You can save whales and dolphins by donating or adopting and helping to fight for a world where every whale and dolphin is safe and free.
Go on a boat trip around the coastline
To see the most famous residents – Bottlenose Dolphins, the best is to take a boat trip with EcoVentures. The unique thrill of sharing the scenery, wildlife, and history that make this area so very special. The company is owned and operated by local skipper Sarah, who has nearly 20 years of experience running trips in these waters. Eco Ventures is an accredited operator with the Dolphin Space Program, ensuring the long-term sustainability of the local marine environment.
What time of year should you visit the Black Isle?
You can visit Black Isle all year round. The best time to visit is during off-peak months, as NC500 is very popular during peak season. Watch out for dolphins if you’re visiting between May and September. I would recommend the shoulder months, of April, May and September, for the best experience
Further Tips for Driving the North Coast 500
Though many NC500 travellers spend one night in 2-3 different locations as they travel the route, many visitors opt to establish themselves in about 3 locations.
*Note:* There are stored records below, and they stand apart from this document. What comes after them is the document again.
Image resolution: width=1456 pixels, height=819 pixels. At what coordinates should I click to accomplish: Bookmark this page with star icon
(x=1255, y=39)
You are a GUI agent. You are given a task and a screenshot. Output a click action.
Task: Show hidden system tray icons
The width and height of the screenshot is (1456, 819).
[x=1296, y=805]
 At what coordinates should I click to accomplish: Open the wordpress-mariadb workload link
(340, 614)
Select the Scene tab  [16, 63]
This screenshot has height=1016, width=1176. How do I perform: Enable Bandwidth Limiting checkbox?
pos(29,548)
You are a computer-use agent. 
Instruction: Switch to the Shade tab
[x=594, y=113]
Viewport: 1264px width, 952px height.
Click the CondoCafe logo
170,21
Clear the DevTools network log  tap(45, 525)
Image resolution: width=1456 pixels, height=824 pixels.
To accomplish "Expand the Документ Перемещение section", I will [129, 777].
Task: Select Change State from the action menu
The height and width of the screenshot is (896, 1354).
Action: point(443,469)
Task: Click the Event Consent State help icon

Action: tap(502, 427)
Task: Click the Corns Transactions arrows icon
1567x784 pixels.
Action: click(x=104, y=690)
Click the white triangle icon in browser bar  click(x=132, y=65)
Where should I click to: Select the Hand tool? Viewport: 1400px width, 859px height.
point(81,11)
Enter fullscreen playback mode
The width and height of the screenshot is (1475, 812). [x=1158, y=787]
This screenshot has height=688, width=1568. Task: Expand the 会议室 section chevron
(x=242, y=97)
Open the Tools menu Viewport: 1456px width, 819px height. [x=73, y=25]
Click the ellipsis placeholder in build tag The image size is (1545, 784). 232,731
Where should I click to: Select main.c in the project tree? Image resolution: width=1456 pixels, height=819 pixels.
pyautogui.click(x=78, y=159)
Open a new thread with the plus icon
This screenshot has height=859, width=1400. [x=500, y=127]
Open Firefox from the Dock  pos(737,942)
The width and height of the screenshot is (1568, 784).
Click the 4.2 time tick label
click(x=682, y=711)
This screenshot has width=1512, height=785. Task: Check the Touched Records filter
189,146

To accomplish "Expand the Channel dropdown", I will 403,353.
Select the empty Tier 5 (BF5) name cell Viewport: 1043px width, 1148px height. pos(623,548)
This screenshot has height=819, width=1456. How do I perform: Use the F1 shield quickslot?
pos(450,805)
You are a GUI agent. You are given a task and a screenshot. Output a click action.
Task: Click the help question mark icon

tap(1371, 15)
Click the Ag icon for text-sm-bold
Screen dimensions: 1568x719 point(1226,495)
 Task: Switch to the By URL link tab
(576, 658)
This gives you time to see more without feeling like you’re moving every day.
So Black Isle is a perfect base to explore this area of Highlands and I would suggest staying for a minimum of 2 nights to really explore the region. it could be also combined as a day trip from Inverness.
When you book your accommodation based on preference points categorized by the destination, you are given enough time to explore each area. You’ll have so much free time that it will allow you to go on excursions in the area, spend more time with locals, and try out new activities.
This will also give you the chance to explore more on foot rather than just by car. This is a popular option for visitors who want to explore more hidden gems of the North Coast 500 route and want to know the Highlands better.